Günlük nasıl yazılır?
Eski Osmanlı Edebiyatı tarafından “ruzname” olarak adlandırılan günlük, tamamen kişisel deneyimlerin belirli periyotlarla yazılmasıdır. Zaman kavramının çok önemli olduğu günlüklerde yazılan yazılara tarih atılması ve böylece günlük kaydının günü gününe tutulması gerekir. Zira adından da anlaşılabileceği gibi günlük, her gün düzenli bir biçimde kişinin duygu ve izlenimlerini kağıda aktarmasıdır.
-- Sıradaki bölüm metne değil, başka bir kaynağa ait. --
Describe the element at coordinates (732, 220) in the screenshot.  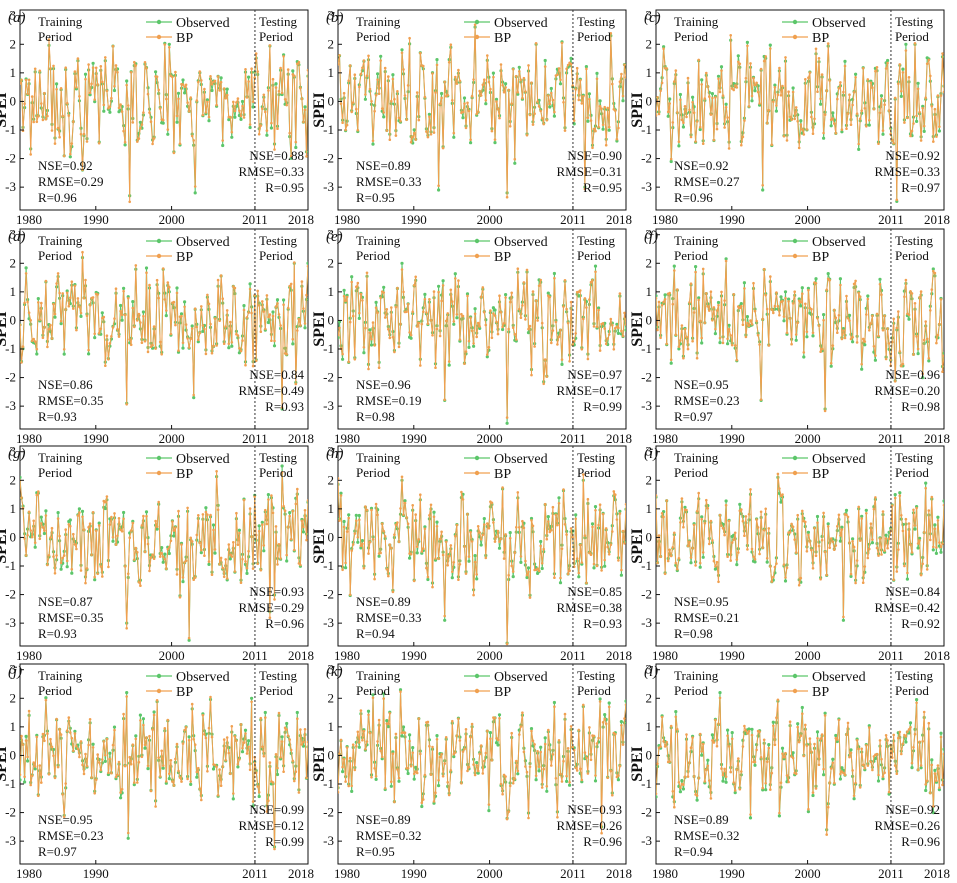
I see `x-tick-label: 1990` at that location.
Günlükler yazarının yaşamından kesitler sunan ve anıların ölümsüzleşmesini sağlayan kısa yazılardır. Günlük düzenli bir biçimde her gün yazıldığından büyük çoğunlukla günlük yazıları da kısa tutulur. Kişinin öz benliği ile baş başa kaldığı bir ortam olarak da adlandırılan günlükler içten ve samimi bir üslup ile yazılır. Kişi nasıl ki zihninde belirli bir düşünceyi tekrar ederken kendi kendisiyle samimi bir biçimde konuşuyorsa, günlüğe aktardığı izlenim ve duyguların da bu samimiyeti yansıtması gerekir.
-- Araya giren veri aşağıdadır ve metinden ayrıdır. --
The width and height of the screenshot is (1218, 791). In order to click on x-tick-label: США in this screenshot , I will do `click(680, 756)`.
Günlüklerin kişisel yazılar olması, günlüğün muhakkak sahibi tarafından yazılmasını gerektirir. Yazı, kişinin bizzat kendi tarafından yazılmaması halinde “günlük” olma özelliğini kaybetmektedir. Ayrıca günlüklerdeki yazıların inandırıcı olması gerektiği üzerine de birçok düşünce geliştirilmiştir. İlk bakışta günlük yalnızca kişi tarafından okunacak ve tamamen kişiye özel bir ortam olduğundan içeriğinin inandırıcı olması gerekmediği düşünülse de, kişinin kendi kendine yalan söylemesinin de kabul edilebilir olmadığı aşikardır. Bu nedenle her ne kadar yazar haricinde kimse tarafından okunmayacak dahi olsa, yine de günlüğün inandırıcı bir dille yazılması gerekir. Günlük sayfalarına tarih atılması belirli bir zaman aralığının kast edilmesini sağladığından, günlüğün tutarlı olabilmesi için de inandırıcılık özelliğine dikkat edilmesi önemlidir.
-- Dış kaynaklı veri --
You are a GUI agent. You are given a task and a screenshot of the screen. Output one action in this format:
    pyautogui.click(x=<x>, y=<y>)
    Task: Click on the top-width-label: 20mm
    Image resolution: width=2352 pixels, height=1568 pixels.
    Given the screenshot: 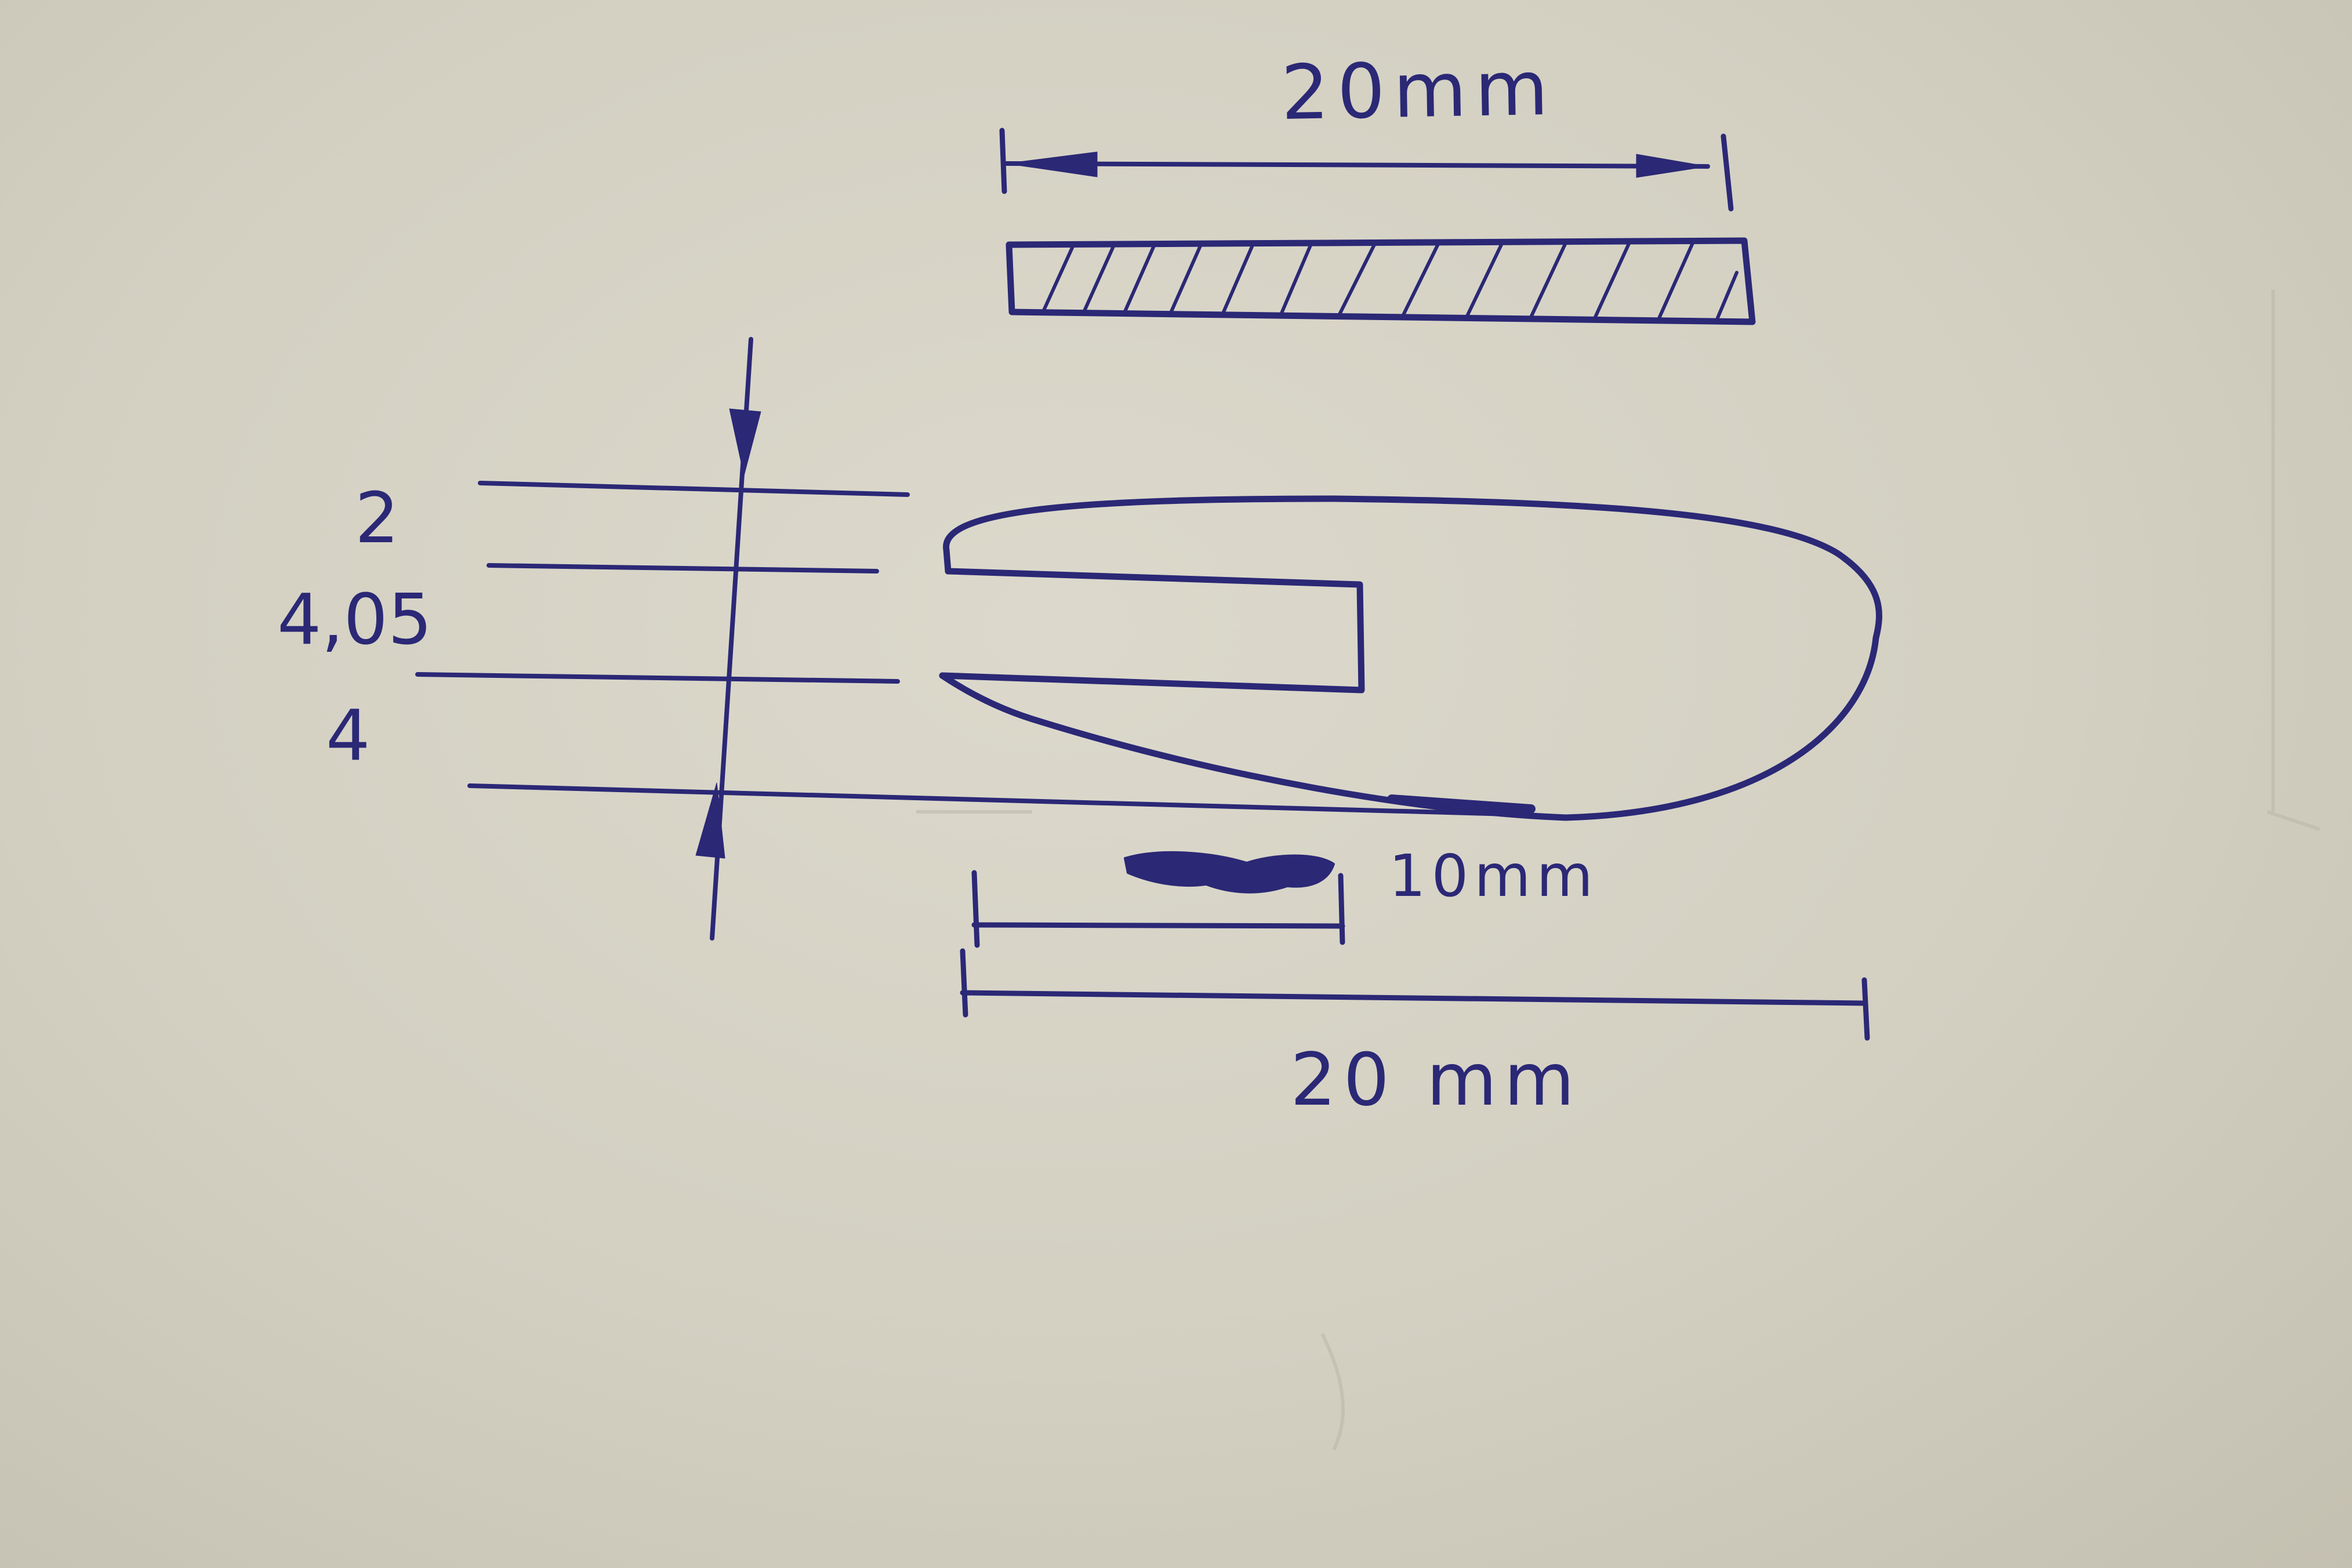 What is the action you would take?
    pyautogui.click(x=1418, y=90)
Hayata dair kişinin istediği her şeyin yazılabildiği günlüklerde gözlem yapmanın da önemi büyüktür. Kişisel gözlem yolu ile tecrübe edilen olayların günlüğe aktarılması ile daha inandırıcı ve samimi bir üslup oluşacaktır. Toplumumuzda insanlar genellikle anı ile günlüğü birbirine karıştırır. Birbirinden oldukça farklı iki metin biçimi olan anı ve günlük, zaman periyotu açısından birbirinden ayrılır. Aradan uzun yıllar geçmiş bir olayın dahi anlatılması ile anı yazmak mümkünken, günlüğün her gün düzenli bir biçimde yazılması ve olayların günlük olarak anlatılması gerekir. Ayrıca anı yazarları başka insanların yaşamına dair kesitler de sunabilir yani başkasının yaşanmışlarını da anlatabilirken, günlük bireysel olarak kişinin kendi yaşadıklarının anlatılmasıdır. Ömer Seyfettin’in Ruzname’si, Cemal Süreya’nın Günler’i ve Nurullah Ataç’ın Günce’si Batı etkisiyle şekillenen Çağdaş Türk Edebiyatı’ndaki bazı günlük örnekleridir.